Le torchon brûle entre le Rwanda et le Mali. La libération anticipée, début décembre, de l’historien Ferdinand Nahimana, principal idéologue du génocide contre les Tutsis, et du prêtre Emmanuel Rukundo, respectivement condamnés à trente ans et à vingt-trois ans de prison, a soulevé l’ire du gouvernement rwandais, de la Commission nationale de lutte contre le génocide (CNLG) et de l’association de rescapés Ibuka.

Selon Jeune Afrique qui a donné l’information, si Kigali critique de longue date la “clémence excessive” du juge Theodore Meron, président du Mécanisme pour les tribunaux pénaux internationaux (MTPI), à qui l’on doit nombre de réductions de peine en appel et de libérations anticipées, la complaisance des autorités maliennes à l’égard des génocidaires rwandais incarcérés à Koulikoro semble tout aussi problématique.

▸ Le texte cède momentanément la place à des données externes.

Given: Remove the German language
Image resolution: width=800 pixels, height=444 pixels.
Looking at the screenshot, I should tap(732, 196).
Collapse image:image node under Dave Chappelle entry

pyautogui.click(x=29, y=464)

Nos confrères de rappeler qu’en 2012, Kigali s’était indigné de leur “mode de vie luxueux” et du laxisme entourant leur vie carcérale. Pour Kigali, à la lecture des récents jugements de remise en liberté, il apparaît que les autorités judiciaires et pénitentiaires maliennes ont appuyé la requête des intéressés en les présentant comme des détenus modèles offrant toutes les garanties de réinsertion.

Or, ajoute notre source, à l’instar de Nahimana, auteur en 2011 d’un brûlot négationniste, ils n’ont jamais manifesté une quelconque volonté de se repentir. Ces génocidaires rwandais incarcères à Koulikoro.